§ **課題**
下にあるガイヤックの視察レポートでは、トゥールーズから「ダーム ド サッラシ」のワイナリーまで車でどのくらいかかったとされていますか。

§ **原文抜粋**
____

【現地視察レポート】フランス南西地方、ガイヤックで見つけたダイヤの原石!?  完熟していながらフレッシュな味わいが楽しめる"ダーム ド サッラシ" のワイン(経営企画室 藤野晃治)

 

【現地視察レポート】フランス南西地方、ガイヤックで見つけたダイヤの原石!?  完熟していながらフレッシュな味わいが楽しめる"ダーム ド サッラシ" のワイン(経営企画室 藤野晃治)

 ガイヤックについて

トゥールーズから車を走らせて約1時間、目当ての建物が見えてきました。フランス南西地方、ガイヤックのスエル村でワイン造りを営む、「ダーム ド サッラシ(Dames de Sarrasi)」のワイナリーです。ガイヤック、と聞いてすぐに場所が思い浮かぶ方はかなりのワイン通といえるでしょう。なぜならとてもマイナーなエリアだからです。そこで、まずは少し位置関係を説明します。

____

§ **提供情報**

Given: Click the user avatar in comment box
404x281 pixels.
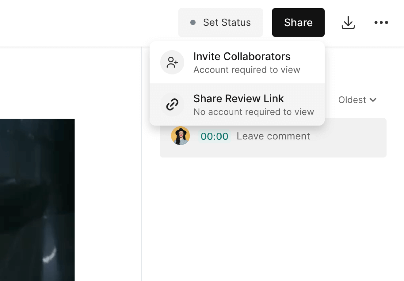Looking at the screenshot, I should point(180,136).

____

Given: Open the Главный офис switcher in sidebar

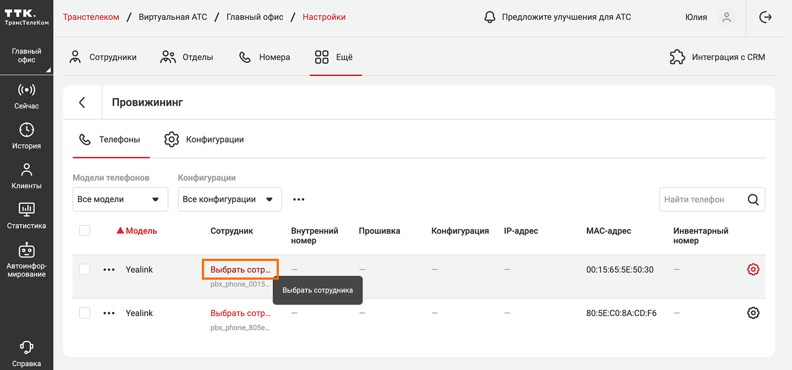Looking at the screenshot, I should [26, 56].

____

§ **回答**
車で約1時間かかりました。